SI24630A - Procedure of preparing of aluminium based alloy, especially for casting of highly stressed thin-walled car parts - Google Patents

Abstract

According to the invention there is provided a process for the preparation of an aluminum-based alloy, in particular for the casting of heavily laden thin-walled automotive parts, in which, from the secondary, recycled aluminum obtains an AlSi5CulMg alloy with an iron content of more than 0.6%, and then the content of iron Fe is lowered to an amount below 0.2% by adding pure primary Al in the thus obtained alloy.
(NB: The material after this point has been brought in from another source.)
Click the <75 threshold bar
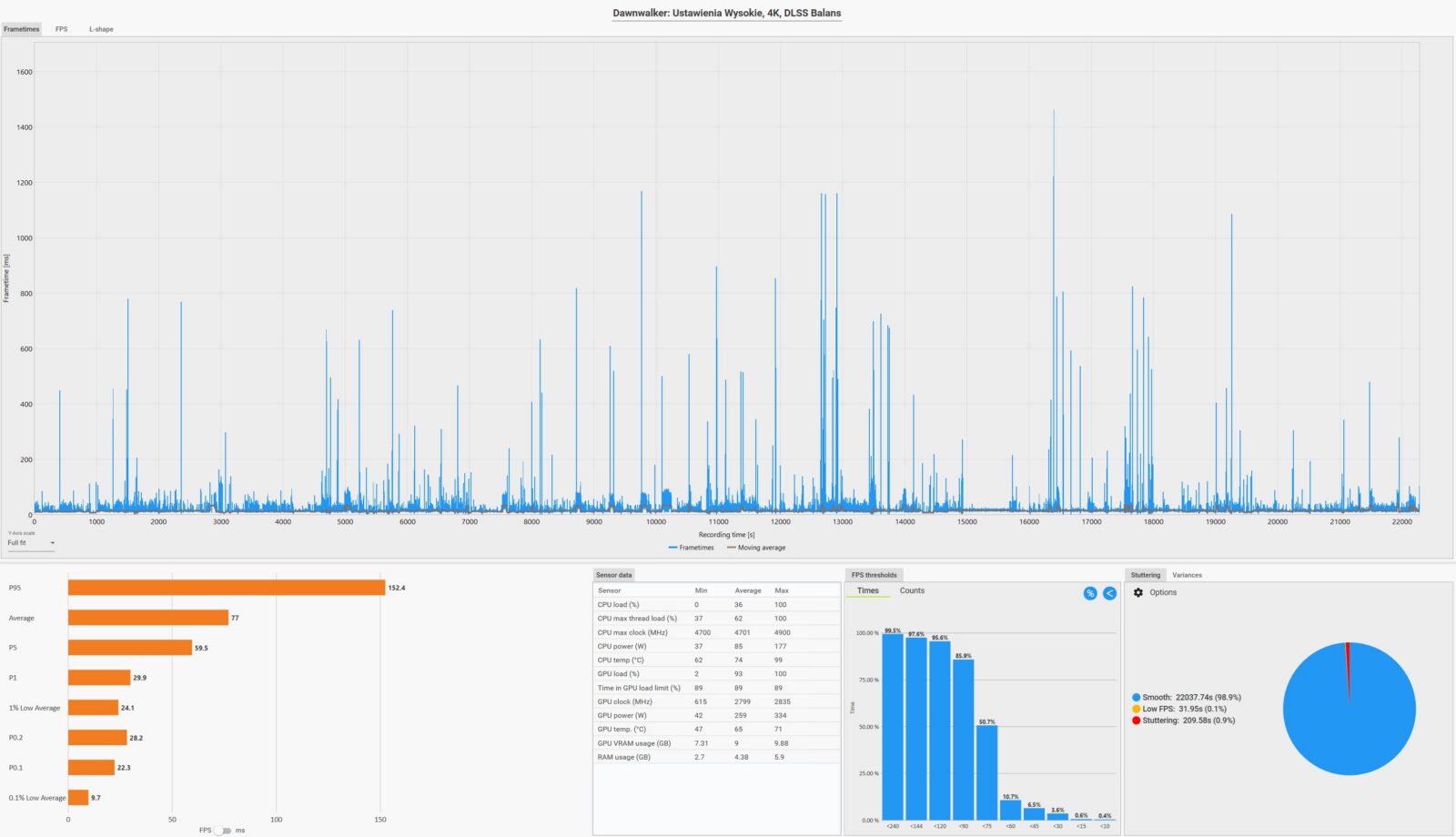(x=986, y=772)
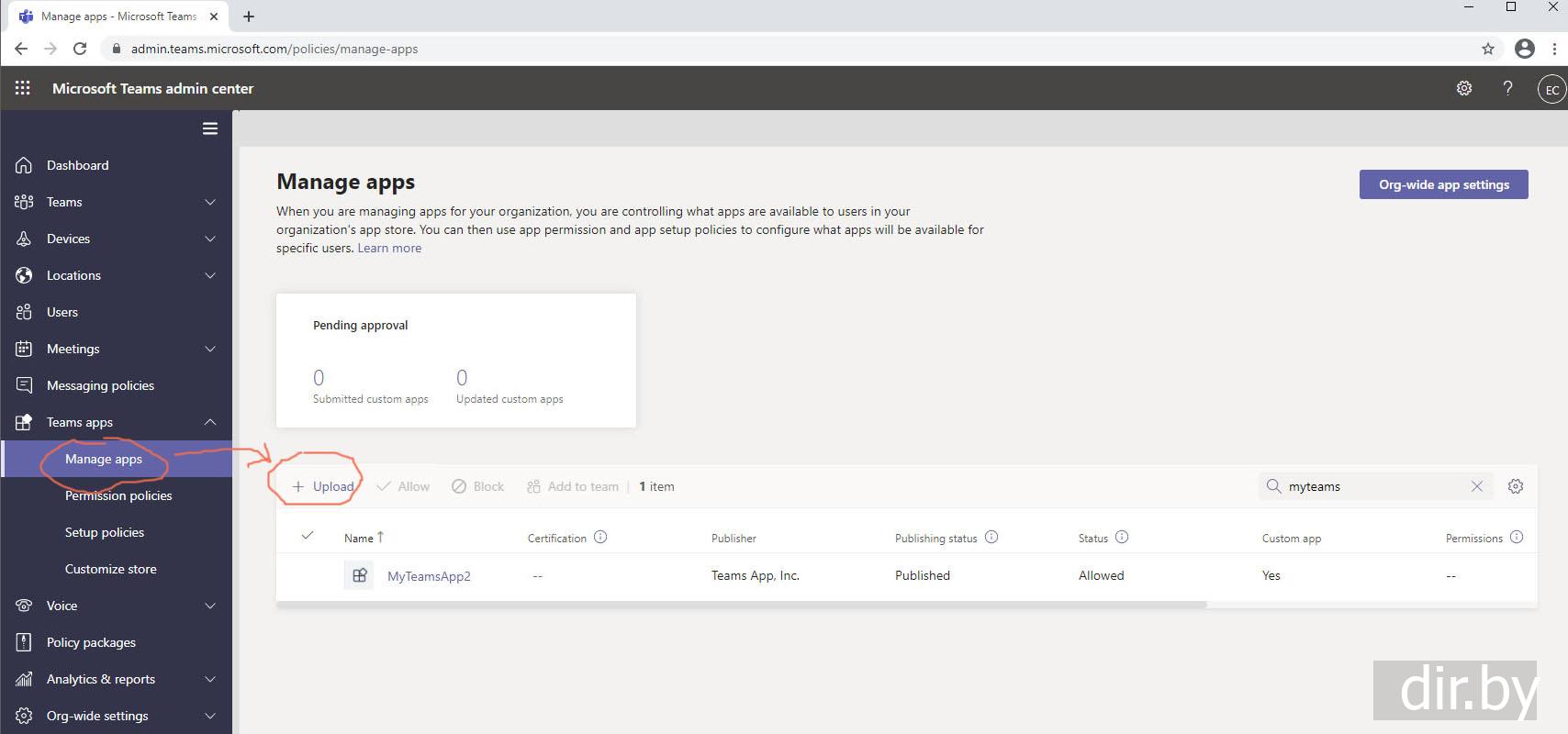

An optional addition of at least one of the predilexins from the group consisting of AlSyl2, AlCu50, AlMg8, AISrlO, AlTi5Bl, and optionally at least one electrolytically pure further element selected from the group consisting of Ni, Mn, Cu and Mg, followed by the casting and solidification of the automotive component obtained, and then the heat treatment of the cast.

Description

Aluminum-based alloy preparation process, especially for casting high-load thin-walled auto parts

The invention relates to a process for the preparation of an aluminum-based alloy, in particular for the casting of corrosion-resistant high-load thin-walled auto parts, such as e.g. turbocharger housing.

Such inventions are classified in the field of chemistry, namely non-ferrous metal alloys, and more specifically, processes for modifying the physical structure of an aluminum based alloy in which silicon is the second most important element.

The invention is based on the problem of obtaining at least predominantly from secondary aluminum an AlSi5CulMg alloy, the mechanical properties of which will allow its use in the manufacture of high-resistance cast thin-walled automobile parts against corrosion.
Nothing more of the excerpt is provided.